Direktur Indef Tauhid Ahmad mengungkap penyebab meninggalnya ekonom senior UI Faisal Basri.
Tauhid Ahmad mengatakan sebelum meninggal kondisi kesehatan Faisal Basri sempat menurun dan telah dirawat di rumah sakit sejak Senin (2/9).
Ia menyebut Faisal juga sempat dirawat di Rumah Sakit Mayapada Kuningan karena sakit jantung.
Dikutip dari laman LPEM FEB UI, Faisal menyelesaikan pendidikan sarjananya di Fakultas Ekonomi dan Bisnis, Universitas Indonesia (1985) dan meraih gelar Master of Arts bidang ekonomi di Vanderbilt University, Nashville, Tennessee, Amerika (1988).

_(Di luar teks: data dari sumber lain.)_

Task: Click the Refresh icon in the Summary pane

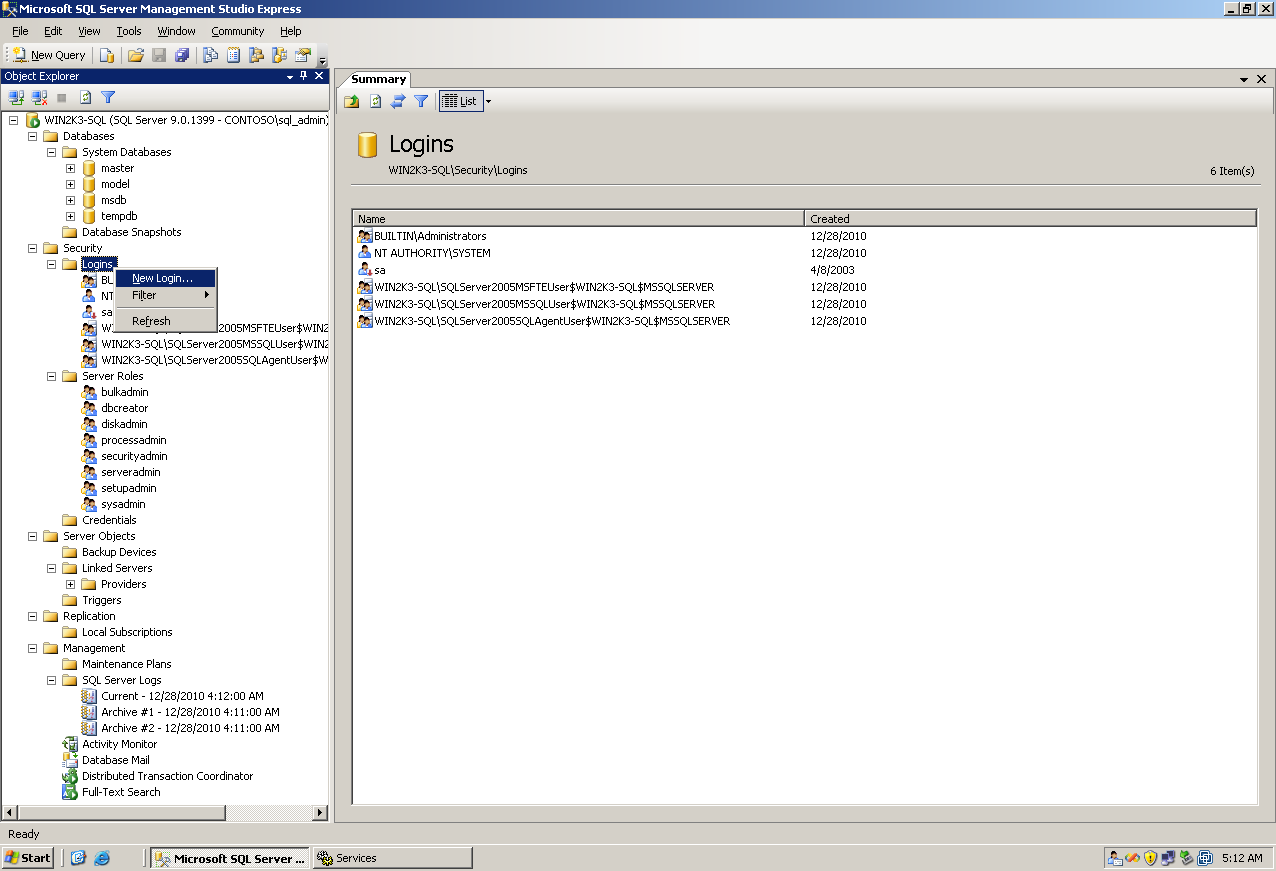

Keponakan dari mendiang mantan Wakil Presiden RI Adam Malik ini memulai karir sebagai pengajar pada Fakultas Ekonomi dan Bisnis, Universitas Indonesia untuk mata kuliah Ekonomi Politik, Ekonomi Internasional, Ekonomi Pembangunan, dan Sejarah Pemikiran Ekonomi.
Faisal juga merupakan pengajar pada Program Magister Akuntansi (Maksi), Program Magister Manajemen (MM), Program Magister Perencanaan dan Kebijakan Pembangunan (MPKP), dan Program Pascasarjana Universitas Indonesia (1988-sekarang).
Dalam karir akademisinya, Fasial pernah menjadi Ketua Jurusan ESP (Ekonomi dan Studi Pembangunan) FEBUI (1995-1998), dan Ketua Sekolah Tinggi Ilmu Ekonomi (STIE) Perbanas Jakarta (1999-2003).
Sementara di bidang pemerintahan, Faisal Basri pernah mengemban amanah sebagai anggota Tim “Perkembangan Perekonomian Dunia” pada Asisten II Menteri Koordinator Bidang EKUIN (1985-1987) dan anggota Tim Asistensi Ekuin Presiden RI (2000).